Pantheon is an American adult animated science fiction drama television series created by Craig Silverstein. The series is based on a series of short stories by Ken Liu. The series premiered on September 1, 2022 on AMC+. In January 2023, the series was canceled after one season, despite a two-season order. It was also removed from AMC+ and HIDIVE.

Premise
In 2001, genius visionary Stephen Holstrom and founder of Logorhythms, a technological corporation, speaks about his mission to reach digital immortality with the advancement "Uploaded Intelligence" or "UI," - scanning the human brain and uploading it on the Cloud. Years later, after Holstrom's death, Logorythms continues his project, using various illegal and unethical means to reach their goals.

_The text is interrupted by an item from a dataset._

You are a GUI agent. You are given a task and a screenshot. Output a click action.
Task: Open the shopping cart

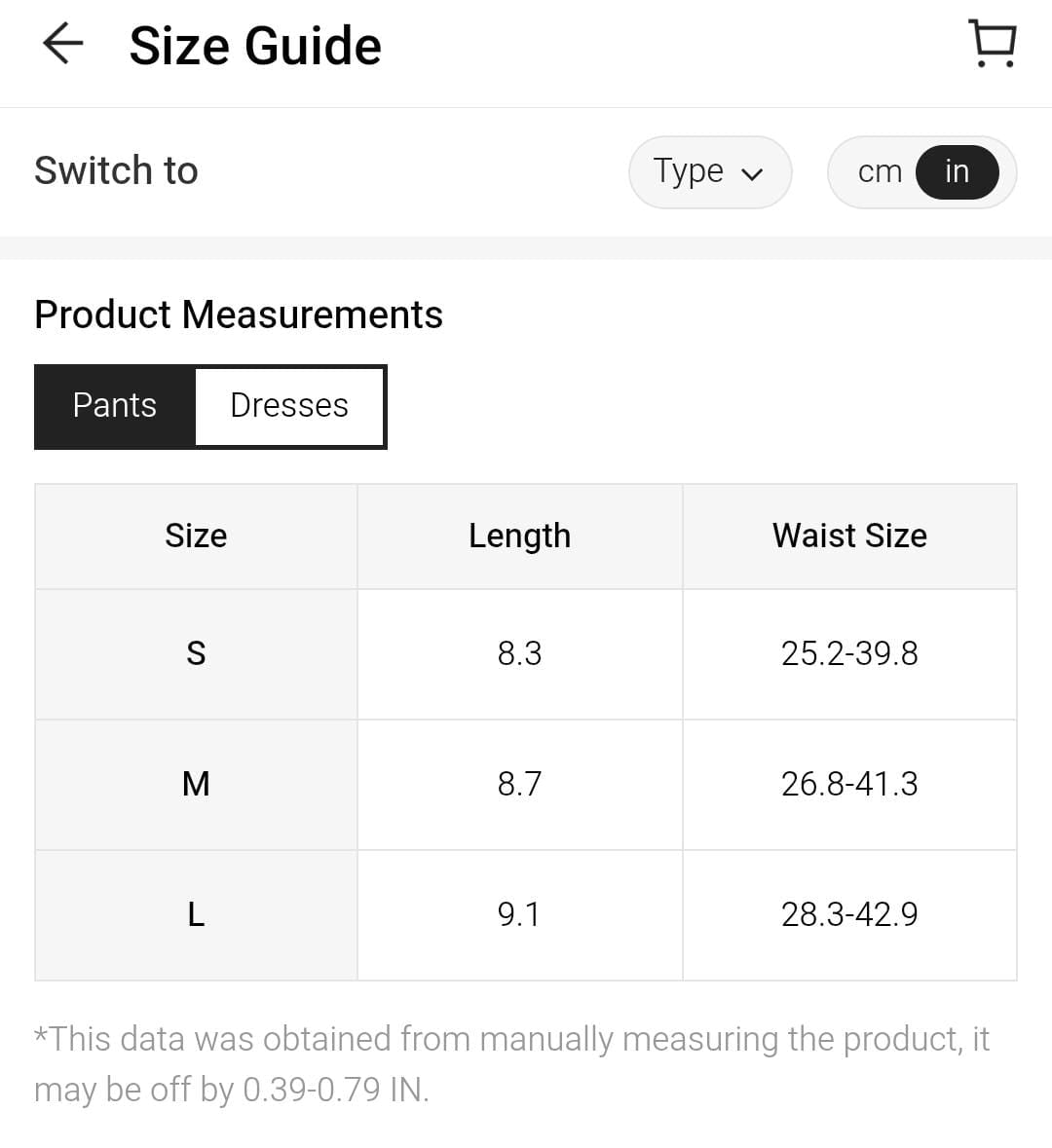tap(993, 44)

Shaken by the death of her beloved father two years prior, Maddie Kim is a bullied teen who receives mysterious help from someone online, who is soon thereafter revealed to be her deceased father, David. David explains that his consciousness has been successfully uploaded to Logorhythms' cloud following an experimental and destructive brain scan, and that Logorythms lied to his family about the results. Wanting to save her father, Maddie seeks help from others and eventually gains custody of her father's U.I., but the family is still facing danger from Logorythms.

At the same time, Caspian, a troubled yet highly intelligent teenage boy is embroiled in his own intrigue involving Logorythms. Since birth, Caspian's life has been a lie, raised unaware that he is in a constructed environment and constantly monitored by Logorythms, to one day fulfill a specific purpose. Through a chatroom, Caspian comes into contact with Maddie and the two aid each other in searching for the truth, which also helps Caspian gradually learn the truth about his reality.  

Chanda, an engineer from the India-based Alliance Telecom company, wishes to use U.I. technology to usher in a digital utopia. After meeting with a rival company, Chanda's corrupt boss has him kidnapped and reveals that Alliance Telecom has secretly been conducting U.I. experiments, and Chanda himself is scanned, resulting in his death in the real world with his U.I. uploaded to perform menial tasks within Alliance's systems. With help from previous U.I. victims, Chanda escapes his virtual prison and becomes a rogue wildcard.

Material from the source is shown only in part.